The British proclaimed theirWhite Paper in 1939 which discontinued the Zionist goal. After allowing in 75,000 more Jews into Palestine in the next 5 years, they would close the gates to them. This would allow the creation of a semi-dependent Arab state, completing the British pan-Arab dream in the Middle East. However, the dying League of Nations rejected this as inconsistent with the Mandate.
November 29, 1947 was the day the U.N. recommended the partition of Palestine into an Arab and a Jewish state. The piece the Jews were to receive was very small. The area of about 6,000 square miles and was about half of western Palestine and included the semi-arid Negev. The Arabs were offered 7/8 of the total area of Palestine on both sides of the Jordan River. All this had been first promised to be the Jewish National Home.
The 7 Arab states in 1947, Egypt, Iraq, Syria, Lebanon, Saudi Arabia, Yemen and Transjordan had land 230 times larger than the Jewish state with a population 60 times that of the Jews, who numbered about a little more than half a million, or about 600,000, the same amount Moses left Egypt with. When Israel had fallen in 70 CE, Josephus, famous Jewish historian working for the Romans, figured the population was near 7 million Jews.

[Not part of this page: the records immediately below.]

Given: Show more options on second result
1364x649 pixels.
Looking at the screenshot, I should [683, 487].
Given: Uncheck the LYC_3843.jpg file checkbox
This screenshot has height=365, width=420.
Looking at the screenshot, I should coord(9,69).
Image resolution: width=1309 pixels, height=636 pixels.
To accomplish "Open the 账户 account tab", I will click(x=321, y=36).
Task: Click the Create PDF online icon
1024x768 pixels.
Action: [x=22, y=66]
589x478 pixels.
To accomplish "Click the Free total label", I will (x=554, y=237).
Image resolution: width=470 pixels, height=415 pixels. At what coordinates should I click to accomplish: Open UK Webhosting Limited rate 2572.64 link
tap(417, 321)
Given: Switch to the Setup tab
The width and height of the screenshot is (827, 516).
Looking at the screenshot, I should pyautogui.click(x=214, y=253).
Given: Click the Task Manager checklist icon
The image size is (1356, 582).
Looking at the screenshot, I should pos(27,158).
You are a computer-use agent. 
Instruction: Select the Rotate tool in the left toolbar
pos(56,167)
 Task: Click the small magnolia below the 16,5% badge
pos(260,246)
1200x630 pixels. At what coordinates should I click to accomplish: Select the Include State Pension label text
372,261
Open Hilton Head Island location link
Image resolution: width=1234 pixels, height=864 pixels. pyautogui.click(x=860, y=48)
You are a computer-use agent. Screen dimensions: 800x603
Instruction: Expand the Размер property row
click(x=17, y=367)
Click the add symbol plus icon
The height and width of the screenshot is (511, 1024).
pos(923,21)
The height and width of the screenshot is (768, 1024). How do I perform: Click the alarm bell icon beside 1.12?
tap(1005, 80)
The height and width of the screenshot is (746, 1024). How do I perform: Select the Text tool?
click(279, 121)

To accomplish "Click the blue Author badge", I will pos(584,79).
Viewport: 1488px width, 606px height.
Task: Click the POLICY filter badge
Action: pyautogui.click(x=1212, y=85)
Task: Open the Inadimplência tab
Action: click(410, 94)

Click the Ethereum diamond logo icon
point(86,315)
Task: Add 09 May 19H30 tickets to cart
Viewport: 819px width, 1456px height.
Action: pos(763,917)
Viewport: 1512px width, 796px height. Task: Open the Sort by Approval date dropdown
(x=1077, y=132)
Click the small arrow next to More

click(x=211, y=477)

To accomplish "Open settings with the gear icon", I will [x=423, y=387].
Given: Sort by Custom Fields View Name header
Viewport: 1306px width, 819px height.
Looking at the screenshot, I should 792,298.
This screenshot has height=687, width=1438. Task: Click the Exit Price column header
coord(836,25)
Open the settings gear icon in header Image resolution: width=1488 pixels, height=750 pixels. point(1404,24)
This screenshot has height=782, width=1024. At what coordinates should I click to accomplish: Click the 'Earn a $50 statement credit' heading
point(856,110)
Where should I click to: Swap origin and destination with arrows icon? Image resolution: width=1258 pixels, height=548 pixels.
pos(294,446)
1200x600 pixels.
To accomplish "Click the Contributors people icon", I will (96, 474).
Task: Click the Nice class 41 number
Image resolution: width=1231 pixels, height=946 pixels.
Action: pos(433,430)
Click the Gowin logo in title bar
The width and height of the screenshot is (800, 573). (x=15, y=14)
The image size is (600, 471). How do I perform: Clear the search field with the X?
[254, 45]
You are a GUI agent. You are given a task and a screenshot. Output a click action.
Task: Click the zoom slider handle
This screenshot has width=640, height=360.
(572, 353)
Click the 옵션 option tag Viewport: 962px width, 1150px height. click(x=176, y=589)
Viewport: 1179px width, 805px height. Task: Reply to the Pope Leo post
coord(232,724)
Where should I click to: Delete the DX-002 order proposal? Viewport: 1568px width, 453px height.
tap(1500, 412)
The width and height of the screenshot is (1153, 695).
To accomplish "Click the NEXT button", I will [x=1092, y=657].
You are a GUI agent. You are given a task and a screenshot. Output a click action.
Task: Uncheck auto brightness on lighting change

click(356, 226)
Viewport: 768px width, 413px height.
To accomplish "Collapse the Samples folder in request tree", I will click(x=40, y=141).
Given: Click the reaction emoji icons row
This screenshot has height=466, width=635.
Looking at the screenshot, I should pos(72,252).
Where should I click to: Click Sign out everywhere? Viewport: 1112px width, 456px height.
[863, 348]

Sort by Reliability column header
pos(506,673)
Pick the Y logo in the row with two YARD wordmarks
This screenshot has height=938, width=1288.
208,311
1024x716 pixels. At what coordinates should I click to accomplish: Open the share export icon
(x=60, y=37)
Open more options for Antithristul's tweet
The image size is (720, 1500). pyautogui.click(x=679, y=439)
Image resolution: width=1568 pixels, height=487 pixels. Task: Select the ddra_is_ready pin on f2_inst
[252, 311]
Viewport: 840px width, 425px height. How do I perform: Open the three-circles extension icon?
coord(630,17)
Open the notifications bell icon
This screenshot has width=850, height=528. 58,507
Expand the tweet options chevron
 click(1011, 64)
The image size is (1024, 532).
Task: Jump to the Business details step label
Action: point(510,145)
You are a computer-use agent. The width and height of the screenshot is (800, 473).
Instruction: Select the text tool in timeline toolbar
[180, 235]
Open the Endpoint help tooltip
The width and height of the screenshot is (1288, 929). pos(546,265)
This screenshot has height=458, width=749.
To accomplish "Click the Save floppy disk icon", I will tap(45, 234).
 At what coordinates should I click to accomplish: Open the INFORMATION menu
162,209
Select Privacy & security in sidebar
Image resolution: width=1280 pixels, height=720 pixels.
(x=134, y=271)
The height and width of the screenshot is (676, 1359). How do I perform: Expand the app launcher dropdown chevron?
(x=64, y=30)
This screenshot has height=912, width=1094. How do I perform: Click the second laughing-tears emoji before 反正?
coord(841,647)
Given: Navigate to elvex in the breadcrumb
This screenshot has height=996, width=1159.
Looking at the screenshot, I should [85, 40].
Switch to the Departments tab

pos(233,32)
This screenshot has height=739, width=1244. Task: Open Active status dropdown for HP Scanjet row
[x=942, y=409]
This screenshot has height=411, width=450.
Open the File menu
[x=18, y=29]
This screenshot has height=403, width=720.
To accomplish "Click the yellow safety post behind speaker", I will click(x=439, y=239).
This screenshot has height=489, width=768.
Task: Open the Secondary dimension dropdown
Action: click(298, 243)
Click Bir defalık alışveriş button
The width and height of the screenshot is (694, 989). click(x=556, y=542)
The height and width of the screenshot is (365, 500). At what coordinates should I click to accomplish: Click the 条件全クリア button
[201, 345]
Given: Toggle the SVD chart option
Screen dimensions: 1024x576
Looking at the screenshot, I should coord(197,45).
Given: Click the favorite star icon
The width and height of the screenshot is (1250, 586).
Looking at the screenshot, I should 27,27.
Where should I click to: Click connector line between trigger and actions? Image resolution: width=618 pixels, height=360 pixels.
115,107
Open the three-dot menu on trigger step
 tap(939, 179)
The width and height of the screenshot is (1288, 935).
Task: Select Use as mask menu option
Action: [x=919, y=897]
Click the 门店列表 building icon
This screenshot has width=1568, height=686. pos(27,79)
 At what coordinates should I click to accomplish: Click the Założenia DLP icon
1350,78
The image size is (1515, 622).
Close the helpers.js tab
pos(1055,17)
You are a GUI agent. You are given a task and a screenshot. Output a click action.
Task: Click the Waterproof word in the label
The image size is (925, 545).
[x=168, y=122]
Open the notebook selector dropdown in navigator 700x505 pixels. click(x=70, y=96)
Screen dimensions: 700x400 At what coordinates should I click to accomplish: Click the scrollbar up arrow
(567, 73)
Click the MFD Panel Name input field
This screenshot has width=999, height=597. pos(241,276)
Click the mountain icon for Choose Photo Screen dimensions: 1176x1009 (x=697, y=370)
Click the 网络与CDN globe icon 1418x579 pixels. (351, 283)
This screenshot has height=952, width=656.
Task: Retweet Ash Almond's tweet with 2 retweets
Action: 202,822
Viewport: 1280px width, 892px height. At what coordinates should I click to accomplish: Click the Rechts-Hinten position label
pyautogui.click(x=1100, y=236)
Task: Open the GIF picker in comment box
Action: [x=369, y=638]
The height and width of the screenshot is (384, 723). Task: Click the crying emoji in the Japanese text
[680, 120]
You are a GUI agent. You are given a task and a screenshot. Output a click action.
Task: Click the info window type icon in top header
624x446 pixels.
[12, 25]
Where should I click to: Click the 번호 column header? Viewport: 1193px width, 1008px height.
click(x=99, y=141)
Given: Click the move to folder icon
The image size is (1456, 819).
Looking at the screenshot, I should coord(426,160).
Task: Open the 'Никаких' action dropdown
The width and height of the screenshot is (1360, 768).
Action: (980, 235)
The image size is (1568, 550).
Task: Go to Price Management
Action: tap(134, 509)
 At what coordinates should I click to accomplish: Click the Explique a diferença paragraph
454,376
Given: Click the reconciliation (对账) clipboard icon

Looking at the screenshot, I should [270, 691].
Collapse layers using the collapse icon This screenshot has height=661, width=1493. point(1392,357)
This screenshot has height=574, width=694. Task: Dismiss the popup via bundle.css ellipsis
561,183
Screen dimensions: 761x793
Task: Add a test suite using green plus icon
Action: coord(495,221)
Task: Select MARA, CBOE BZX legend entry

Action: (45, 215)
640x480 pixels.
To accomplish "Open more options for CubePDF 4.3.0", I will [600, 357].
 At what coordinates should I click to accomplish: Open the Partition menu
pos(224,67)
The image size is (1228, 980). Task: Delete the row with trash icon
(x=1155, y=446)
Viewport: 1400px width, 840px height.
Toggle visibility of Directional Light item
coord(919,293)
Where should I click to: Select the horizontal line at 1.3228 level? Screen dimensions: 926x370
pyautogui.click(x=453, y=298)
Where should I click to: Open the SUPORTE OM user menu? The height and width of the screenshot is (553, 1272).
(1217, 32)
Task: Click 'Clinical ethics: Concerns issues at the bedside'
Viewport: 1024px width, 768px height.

The Arabs refused to share the land with the Jews, and invoked the memories of the Mongol massacres and the Crusaders in their whipping up of emotions of their followers. On top of this, the Arabs refused to set up their Arab state. Therefore the British, who were still governing Palestine under the Mandate, refused to carry out the U.N. ruling to implement the partition plan and that they would do all they could to prevent the birth of the Jewish state. Everything was left in disorder. The end of the Mandate was May 15, 1948, and that's when Israel was declared a state. Weizmann served as president until his death in 1952.
Jordan, an Arab Hashemite State, was created in 1946. It had originally been called Transjordan in 1921 and accepted as such in 1922. It was founded on the original promised Jewish National Home.
Feisal and Weizmann started off well with a desire to live together in peace. The British did their best to disrupt the possibility and did so for their own personal goals. Had the Arab and the Jew been left to their own devices, peace may have come about. Again, peace is in the hands of the United Nations. Will they make the right decisions or will personal aims be in the way?